用 unicode 将 Pandas DataFrame 写入 JSON

声明:本页面是StackOverFlow热门问题的中英对照翻译,遵循CC BY-SA 4.0协议,如果您需要使用它,必须同样遵循CC BY-SA许可,注明原文地址和作者信息,同时你必须将它归于原作者(不是我):StackOverFlow 原文地址: http://stackoverflow.com/questions/39612240/
Warning: these are provided under cc-by-sa 4.0 license. You are free to use/share it, But you must attribute it to the original authors (not me): StackOverFlow

提示:将鼠标放在中文语句上可以显示对应的英文。显示中英文
时间:2020-09-14 02:03:37  来源:igfitidea点击:

Writing pandas DataFrame to JSON in unicode

pythonjsonpandasunicode

提问by Swier

I'm trying to write a pandas DataFrame containing unicode to json, but the built in .to_jsonfunction escapes the characters. How do I fix this?
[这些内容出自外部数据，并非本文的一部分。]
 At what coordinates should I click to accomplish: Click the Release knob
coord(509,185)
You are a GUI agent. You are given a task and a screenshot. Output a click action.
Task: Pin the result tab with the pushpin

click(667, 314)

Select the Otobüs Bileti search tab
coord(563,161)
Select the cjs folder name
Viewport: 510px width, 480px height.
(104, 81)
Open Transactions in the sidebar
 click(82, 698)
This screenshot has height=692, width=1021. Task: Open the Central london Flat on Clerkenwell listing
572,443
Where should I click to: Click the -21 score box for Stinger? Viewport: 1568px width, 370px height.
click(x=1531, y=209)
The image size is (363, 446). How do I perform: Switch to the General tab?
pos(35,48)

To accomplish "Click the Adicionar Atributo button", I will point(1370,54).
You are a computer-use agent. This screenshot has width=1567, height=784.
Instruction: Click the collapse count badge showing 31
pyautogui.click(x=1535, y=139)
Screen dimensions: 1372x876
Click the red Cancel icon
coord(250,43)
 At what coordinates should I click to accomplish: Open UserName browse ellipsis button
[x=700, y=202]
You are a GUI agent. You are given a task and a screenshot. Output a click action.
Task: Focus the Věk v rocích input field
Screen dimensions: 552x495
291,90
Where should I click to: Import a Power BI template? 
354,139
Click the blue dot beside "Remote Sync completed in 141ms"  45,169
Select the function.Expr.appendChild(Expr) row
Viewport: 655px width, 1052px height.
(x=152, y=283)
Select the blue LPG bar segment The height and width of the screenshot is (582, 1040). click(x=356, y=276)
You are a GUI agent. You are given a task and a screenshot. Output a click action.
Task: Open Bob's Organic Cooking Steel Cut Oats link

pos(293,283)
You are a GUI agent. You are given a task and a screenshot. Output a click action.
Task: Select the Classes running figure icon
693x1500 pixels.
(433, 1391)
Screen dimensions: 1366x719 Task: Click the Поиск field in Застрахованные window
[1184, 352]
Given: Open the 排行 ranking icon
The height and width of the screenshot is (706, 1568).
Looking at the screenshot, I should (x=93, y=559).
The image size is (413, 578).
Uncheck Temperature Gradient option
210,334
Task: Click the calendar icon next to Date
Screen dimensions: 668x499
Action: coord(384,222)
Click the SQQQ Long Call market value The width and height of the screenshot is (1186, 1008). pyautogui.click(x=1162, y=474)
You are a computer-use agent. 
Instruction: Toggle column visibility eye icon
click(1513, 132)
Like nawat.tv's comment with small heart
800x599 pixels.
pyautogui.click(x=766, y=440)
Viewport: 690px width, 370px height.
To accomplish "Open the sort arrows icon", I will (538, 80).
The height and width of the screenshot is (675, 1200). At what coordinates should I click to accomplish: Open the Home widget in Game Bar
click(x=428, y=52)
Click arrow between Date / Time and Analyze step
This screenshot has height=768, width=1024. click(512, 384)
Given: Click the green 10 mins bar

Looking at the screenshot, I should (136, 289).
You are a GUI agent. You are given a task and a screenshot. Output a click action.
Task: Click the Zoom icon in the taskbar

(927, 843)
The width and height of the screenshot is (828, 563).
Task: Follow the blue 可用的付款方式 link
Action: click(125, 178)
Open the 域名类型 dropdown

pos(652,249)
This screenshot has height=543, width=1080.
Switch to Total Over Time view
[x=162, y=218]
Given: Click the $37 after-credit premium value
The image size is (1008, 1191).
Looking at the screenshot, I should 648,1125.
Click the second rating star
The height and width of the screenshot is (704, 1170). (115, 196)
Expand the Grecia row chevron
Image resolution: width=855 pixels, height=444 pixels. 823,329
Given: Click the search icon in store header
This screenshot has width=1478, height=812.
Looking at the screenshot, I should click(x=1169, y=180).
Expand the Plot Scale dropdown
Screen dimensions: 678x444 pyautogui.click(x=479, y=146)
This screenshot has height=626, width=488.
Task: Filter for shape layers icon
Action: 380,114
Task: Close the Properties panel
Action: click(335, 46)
我正在尝试将包含 unicode 的 Pandas DataFrame 编写为 json,但内置.to_json函数会转义字符。我该如何解决?

Example:

例子:

import pandas as pd
df = pd.DataFrame([['τ', 'a', 1], ['π', 'b', 2]])
df.to_json('df.json')

This gives:

这给出:

{"0":{"0":"\u03c4","1":"\u03c0"},"1":{"0":"a","1":"b"},"2":{"0":1,"1":2}}

Which differs from the desired result:

这与所需的结果不同:

{"0":{"0":"τ","1":"π"},"1":{"0":"a","1":"b"},"2":{"0":1,"1":2}}



我试过添加force_ascii=Falseforce_ascii=False论点:

import pandas as pd
df = pd.DataFrame([['τ', 'a', 1], ['π', 'b', 2]])
df.to_json('df.json', force_ascii=False)

But this gives the following error:

但这会产生以下错误:

UnicodeEncodeError: 'charmap' codec can't encode character '\u03c4' in position 11: character maps to <undefined>



我正在使用 WinPython 3.4.4.2 64 位和 Pandas 0.18.0

回答by Swier

Opening a file with the encoding set to utf-8, and then passing that file to the .to_jsonfunction fixes the problem:

打开一个编码设置为 utf-8 的文件,然后将该文件传递给.to_json函数可以解决问题:

with open('df.json', 'w', encoding='utf-8') as file:
    df.to_json(file, force_ascii=False)

gives the correct:

给出正确的:

{"0":{"0":"τ","1":"π"},"1":{"0":"a","1":"b"},"2":{"0":1,"1":2}}

Note: it does still require the force_ascii=Falseargument.

注意:它仍然需要force_ascii=False参数。